Hi Alan,

On Jul 12, 2013, at 6:36 , Alan Robertson <al...@unix.sh> wrote:

> On 07/11/2013 09:56 PM, Stefan Pendl wrote:
>> Am 12.07.2013 03:50, schrieb Alan Robertson:
>>> I didn't get any reply to this. This is a serious problem.
>>> 
>>> Doxygen is generating HTML which is unusable by a significant percentage
>>> of mobile devices.

I only have access to one mobile device (the iPad 3) where it also makes
sense to browse doxygen's output (even when the tree view is enabled).

If you want support for other mobile devices, please include a fix
(or send me a device)

For mobile devices with low resolution/capabilities it is best to configure
doxygen with these (default) settings:

DISABLE_INDEX          = NO
GENERATE_TREEVIEW      = NO
HTML_DYNAMIC_SECTIONS  = NO

You could put the results with these settings on a separate location used for
mobile devices only.

>>> 
>>> Do I need to send this email somewhere else?
>>> 
>> If you report it at the bugzilla site of doxygen, it is more likely to 
>> not get lost.
> OK.   What's the URL for it?

https://bugzilla.gnome.org/enter_bug.cgi?product=doxygen

>> 
>> The bug reports are published on this list too, so if someone has a 
>> workaround for your problem, he can answer here.
>> 
>> Keep in mind that documentation is not created with mobiles in mind, so 
>> this would be a new recommendation.
>> 
>> Because it is HTML and mobiles have a browser installed, doesn't mean it 
>> will work on mobiles, else there wouldn't be the need for so many sites 
>> to have a mobile compatibility mode.
>> 
>> I think that PDF is suitable for mobiles, since a user of the 
>> application I am participating in development requested PDF for his 
>> mobile device.

> By design, PDF is terrible for mobiles.  It is absolutely awful to
> navigate on any screen, and was created for a printing to paper for a
> fixed page size (usually very large) in mind and is paginated for
> rendering on dead trees - so it has wasted space for margins that relate
> to aspects of paper that just don't exist in viewers.

Browsing PDFs on an iPad works fine.

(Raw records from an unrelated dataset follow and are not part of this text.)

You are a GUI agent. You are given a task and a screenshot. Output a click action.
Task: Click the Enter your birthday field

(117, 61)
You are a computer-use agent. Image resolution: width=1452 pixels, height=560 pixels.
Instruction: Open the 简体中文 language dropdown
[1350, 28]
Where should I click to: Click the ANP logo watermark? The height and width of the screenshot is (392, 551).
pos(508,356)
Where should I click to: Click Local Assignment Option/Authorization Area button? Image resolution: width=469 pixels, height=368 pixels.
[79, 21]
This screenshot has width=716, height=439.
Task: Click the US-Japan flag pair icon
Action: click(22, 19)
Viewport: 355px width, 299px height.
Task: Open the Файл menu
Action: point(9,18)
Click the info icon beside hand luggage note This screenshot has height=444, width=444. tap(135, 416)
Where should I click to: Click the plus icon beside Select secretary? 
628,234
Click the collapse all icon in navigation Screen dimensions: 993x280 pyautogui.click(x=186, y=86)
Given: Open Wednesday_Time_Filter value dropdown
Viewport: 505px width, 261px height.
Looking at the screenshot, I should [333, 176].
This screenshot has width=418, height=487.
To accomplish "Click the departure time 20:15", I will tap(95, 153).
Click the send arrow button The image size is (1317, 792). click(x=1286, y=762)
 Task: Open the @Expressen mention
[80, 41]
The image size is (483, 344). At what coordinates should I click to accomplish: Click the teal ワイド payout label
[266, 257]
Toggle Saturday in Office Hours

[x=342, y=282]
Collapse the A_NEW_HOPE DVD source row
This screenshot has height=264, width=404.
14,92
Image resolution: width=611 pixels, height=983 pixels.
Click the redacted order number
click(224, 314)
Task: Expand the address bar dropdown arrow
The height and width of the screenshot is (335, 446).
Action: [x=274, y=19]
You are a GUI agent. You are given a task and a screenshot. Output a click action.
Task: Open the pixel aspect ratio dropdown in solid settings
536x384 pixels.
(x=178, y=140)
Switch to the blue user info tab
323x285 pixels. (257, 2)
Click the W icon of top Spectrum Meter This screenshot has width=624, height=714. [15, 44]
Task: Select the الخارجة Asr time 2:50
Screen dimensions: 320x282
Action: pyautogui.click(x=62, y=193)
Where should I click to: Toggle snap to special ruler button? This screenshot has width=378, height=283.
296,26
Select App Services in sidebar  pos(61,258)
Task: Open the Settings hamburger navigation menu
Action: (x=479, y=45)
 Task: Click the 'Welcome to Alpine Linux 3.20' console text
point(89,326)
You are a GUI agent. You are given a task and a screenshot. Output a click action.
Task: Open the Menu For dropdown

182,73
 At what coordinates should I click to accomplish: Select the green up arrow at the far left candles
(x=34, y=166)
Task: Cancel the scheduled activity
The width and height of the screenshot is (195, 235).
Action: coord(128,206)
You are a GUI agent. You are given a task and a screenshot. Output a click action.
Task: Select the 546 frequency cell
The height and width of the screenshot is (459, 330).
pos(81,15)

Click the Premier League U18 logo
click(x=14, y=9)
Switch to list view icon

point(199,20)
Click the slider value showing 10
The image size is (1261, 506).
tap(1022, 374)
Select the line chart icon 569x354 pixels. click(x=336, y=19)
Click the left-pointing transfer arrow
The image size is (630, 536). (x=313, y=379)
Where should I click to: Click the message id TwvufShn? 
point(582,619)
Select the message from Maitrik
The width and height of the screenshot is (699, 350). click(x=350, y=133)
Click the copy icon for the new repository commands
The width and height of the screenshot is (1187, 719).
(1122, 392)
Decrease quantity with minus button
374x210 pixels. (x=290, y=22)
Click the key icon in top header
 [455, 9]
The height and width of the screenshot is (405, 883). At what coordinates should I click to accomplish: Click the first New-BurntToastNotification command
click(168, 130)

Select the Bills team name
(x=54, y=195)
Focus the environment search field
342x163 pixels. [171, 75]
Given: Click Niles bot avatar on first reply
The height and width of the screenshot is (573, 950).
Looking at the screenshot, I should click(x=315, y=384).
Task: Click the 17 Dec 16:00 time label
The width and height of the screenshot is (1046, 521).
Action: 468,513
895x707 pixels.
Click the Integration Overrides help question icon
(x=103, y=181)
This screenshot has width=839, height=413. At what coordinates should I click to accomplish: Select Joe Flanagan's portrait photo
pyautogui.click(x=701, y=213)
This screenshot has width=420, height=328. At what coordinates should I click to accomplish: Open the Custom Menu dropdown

It can zoom in just enough to
get rid of the margins just by double tapping. Not sure how it works with
Android.

> 
> HTML is a better alternative - it is designed from the beginning to
> scale to the screen size.  And the HTML navigation in recent versions of
> doxygen output is quite reasonable.
> 
> My web site is quite readable on my phone - if I use the right browser
> and zoom in.  I suspect this of being a browser bug, but I don't know
> that for sure.  If it's a browser bug, it exists on the two most common
> browsers for Android - which sort of argues against that...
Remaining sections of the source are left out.